Preface to Version 2.0

In this chapter

Preface to Version 2.0

Preface to Version 2.0

As an open-source book, the first version, entitled “Learning Deep Representations of Data Distributions”, released on August 18, 2025 has been frequently and constantly updated in the past six months. Meanwhile, based on our experience from using the book for a new course taught at the University of Hong Kong in Fall 2025 and feedback that we have received from colleagues, teaching assistants and students, we have identified numerous points throughout the book that merit further revision and expansion.

Hence, we have decided to make some substantial changes and upgrades of the content and organization of the book with a new Version 2.0 and changed its title to:

Principles and Practice of Deep Representation Learning
or A Mathematical Theory of Memory

The new version also allows us to explicitly reveal strong conceptual and technical connections among materials across different chapters and sections within the book, so that the overall pedagogical value of the book, we believe, has been improved significantly over the first version.

In our opinion, the new version gives a much more unified, complete, and stream-lined presentation of this subject. The new version also incorporates newly developed theoretical insights as well as a growing number of practical applications for real-world data that have not been properly documented and systematically explained elsewhere. The Version 2.0 serves as a timely remedy to this situation.
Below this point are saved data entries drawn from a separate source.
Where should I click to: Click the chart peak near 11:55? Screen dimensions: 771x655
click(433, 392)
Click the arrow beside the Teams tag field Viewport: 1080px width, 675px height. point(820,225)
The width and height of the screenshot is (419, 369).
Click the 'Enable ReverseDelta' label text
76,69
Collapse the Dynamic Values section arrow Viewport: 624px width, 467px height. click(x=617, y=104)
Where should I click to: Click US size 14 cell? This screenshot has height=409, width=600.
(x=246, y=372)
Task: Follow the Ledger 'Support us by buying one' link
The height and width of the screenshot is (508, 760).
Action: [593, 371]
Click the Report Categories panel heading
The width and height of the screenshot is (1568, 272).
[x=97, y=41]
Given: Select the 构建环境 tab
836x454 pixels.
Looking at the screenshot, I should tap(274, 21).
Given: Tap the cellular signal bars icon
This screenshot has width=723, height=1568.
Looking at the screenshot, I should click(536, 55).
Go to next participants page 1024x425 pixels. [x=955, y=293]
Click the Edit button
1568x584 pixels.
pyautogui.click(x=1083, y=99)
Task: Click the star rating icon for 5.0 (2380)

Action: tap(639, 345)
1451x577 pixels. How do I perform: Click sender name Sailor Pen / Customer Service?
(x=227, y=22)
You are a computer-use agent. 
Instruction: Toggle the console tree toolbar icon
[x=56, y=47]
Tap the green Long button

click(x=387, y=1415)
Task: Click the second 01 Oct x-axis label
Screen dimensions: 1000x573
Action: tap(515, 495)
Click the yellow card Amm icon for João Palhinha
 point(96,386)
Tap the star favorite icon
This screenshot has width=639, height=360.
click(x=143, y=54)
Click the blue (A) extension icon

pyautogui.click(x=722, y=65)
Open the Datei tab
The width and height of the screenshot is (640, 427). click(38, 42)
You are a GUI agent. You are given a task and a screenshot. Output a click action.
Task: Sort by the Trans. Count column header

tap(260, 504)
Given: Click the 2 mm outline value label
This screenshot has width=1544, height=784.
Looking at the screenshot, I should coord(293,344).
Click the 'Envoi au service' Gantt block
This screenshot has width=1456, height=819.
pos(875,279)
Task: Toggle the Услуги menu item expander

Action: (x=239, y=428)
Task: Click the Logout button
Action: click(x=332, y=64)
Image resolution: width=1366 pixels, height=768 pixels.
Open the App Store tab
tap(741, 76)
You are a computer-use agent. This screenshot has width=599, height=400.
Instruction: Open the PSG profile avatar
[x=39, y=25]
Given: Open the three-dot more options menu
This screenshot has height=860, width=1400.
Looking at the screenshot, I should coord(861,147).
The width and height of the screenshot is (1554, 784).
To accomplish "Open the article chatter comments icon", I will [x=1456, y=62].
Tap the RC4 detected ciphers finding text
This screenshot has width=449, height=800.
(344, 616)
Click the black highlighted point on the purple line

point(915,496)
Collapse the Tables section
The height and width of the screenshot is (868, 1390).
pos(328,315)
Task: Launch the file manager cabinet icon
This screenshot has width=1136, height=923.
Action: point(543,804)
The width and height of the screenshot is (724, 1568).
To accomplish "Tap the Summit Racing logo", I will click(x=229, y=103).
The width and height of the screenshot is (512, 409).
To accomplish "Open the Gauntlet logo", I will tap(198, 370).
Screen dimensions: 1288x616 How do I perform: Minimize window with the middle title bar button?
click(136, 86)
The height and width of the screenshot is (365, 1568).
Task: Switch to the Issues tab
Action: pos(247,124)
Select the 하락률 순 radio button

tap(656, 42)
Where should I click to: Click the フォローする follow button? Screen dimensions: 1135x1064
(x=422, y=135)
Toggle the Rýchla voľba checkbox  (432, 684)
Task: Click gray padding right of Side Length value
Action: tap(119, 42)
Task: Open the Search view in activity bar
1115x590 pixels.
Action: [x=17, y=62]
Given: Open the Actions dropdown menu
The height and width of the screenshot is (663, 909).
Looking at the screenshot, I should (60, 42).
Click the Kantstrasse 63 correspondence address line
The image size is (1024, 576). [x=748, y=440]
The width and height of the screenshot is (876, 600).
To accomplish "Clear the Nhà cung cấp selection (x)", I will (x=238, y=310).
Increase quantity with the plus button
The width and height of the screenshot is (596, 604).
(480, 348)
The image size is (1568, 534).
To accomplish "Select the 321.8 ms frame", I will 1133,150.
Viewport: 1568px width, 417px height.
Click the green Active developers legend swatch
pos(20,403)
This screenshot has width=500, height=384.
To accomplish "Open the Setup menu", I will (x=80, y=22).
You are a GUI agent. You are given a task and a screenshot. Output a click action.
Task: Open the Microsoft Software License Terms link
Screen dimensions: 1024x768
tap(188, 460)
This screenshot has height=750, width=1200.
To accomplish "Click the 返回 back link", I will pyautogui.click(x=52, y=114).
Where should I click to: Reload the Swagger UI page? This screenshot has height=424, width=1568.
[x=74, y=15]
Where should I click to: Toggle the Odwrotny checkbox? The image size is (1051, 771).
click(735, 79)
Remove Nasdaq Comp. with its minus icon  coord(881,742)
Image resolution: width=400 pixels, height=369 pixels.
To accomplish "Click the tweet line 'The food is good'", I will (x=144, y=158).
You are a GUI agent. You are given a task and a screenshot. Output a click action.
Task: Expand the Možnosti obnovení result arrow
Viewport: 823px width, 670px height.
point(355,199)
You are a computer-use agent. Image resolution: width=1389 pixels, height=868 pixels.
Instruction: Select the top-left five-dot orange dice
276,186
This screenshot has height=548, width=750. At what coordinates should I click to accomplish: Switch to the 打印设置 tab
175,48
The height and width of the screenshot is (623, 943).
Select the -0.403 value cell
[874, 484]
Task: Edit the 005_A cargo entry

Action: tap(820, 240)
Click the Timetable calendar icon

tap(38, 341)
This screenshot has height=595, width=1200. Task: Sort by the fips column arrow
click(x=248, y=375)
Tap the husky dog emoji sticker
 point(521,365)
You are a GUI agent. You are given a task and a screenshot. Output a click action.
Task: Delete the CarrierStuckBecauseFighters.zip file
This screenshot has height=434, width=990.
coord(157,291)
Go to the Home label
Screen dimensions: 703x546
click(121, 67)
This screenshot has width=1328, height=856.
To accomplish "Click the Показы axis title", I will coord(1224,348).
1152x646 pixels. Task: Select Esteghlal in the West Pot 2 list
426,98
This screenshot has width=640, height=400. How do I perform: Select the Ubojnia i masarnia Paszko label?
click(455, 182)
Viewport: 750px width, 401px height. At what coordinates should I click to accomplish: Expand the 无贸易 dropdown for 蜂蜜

Major Changes in Version 2.0

We have split Chapter 3 in the first version into to two chapters, now Chapter 3 and 4. The new Chapter 3 focuses on the denoising process for learning low-dimensional distributions. We have added a new section that characterizes conditions under which the process leads to generalization or memorization. The new Chapter 4 focuses on representation learning based on a lossy coding approach and the principle of maximizing information gain. Since the old version only illustrated how to apply the principle to learn image representations in the supervised setting, the new version has added a case study with the unsupervised setting. It also provides theoretical justification for popular unsupervised learning methods such as contrastive learning and DINO in particular.
In the updated Chapter 5 on designing deep representations via unrolled optimization, we have added a principled derivation of a causal version for the white-box transformer architecture CRATE, which is important for processing sequential data such as texts as we often see in applications.
In the updated Chapter 6 on consistent representation learning, we added a new section that further elucidates the relationships between distribution learning and representation learning. This provides theoretical clarification and justification for popular practical autoencoding methods such as variational autoencoding and representation autoencoders.
In the updated Chapter 7, we have added a section that provides a principled explanation of representation learning with paired data and conditioned generation through the perspective of mutual information. It provides theoretical justification for popular practical methods such as CLIP and cross attention.
The expanded application Chapter 8 now features many more detailed implementations of distribution learning and representation learning for real-world data, including natural 2D images, natural 3D objects, human body motions, and natural languages, under almost all popular and practical settings, supervised, weakly supervised, unsupervised, and conditioned.
The final Chapter 9 about open directions has also been significantly rewritten. We attempt to give a clearer taxonomy of different levels of intelligence so that we can clarify what we have done and understood about intelligence (with this book) and what we have not. We believe that open problems associated with more advanced forms of intelligence can be well posed so that they can be studied qualitatively and quantitatively via scientific and mathematical means, instead of remaining as a mysterious subject or merely a philosophical topic.

Contributors for Version 2.0

Besides the authors, many students and colleagues have joined this project and contributed valuable content to different parts of the book during the preparation of Version 2.0. Below is an incomplete list of people and their specific contributions, in alphabetical order:

Tianzhe Chu: Experiments in Section 8.4, and AI tooling for the book.
Prof. Shenghua Gao: Sections 8.8 and 8.9.
Bingbing Huang: Sections 8.8 and 8.9.
Kerui Min: Chinese translation.
Prof. Qing Qu: Section 3.3.
Shengbang Peter Tong: Sections 6.3 and 8.6.2.
Chengyu Wang: Sections 8.8 and 8.9.
Ziyang Robin Wu: Section 8.3 and website development.
Chun-Hsiao Daniel Yeh: Sections 8.6 and 8.7.
Brent Yi: Section 8.10.
Jingfeng Yang: Section 8.3.
Dr. Yaodong Yu: Chapter 5 is based on his PhD thesis.
Dr. Zibo Zhao: Section 8.8.

We also thank Dr. Kevin Murphy and Dr. Bill Mark, for extensive technical feedback on the manuscript; Jan Cavel, for contributing an unofficial Romanian translation; and Stephen Butterfill and Jeroen Van Goey, for contributing corrections and fixes to the manuscript.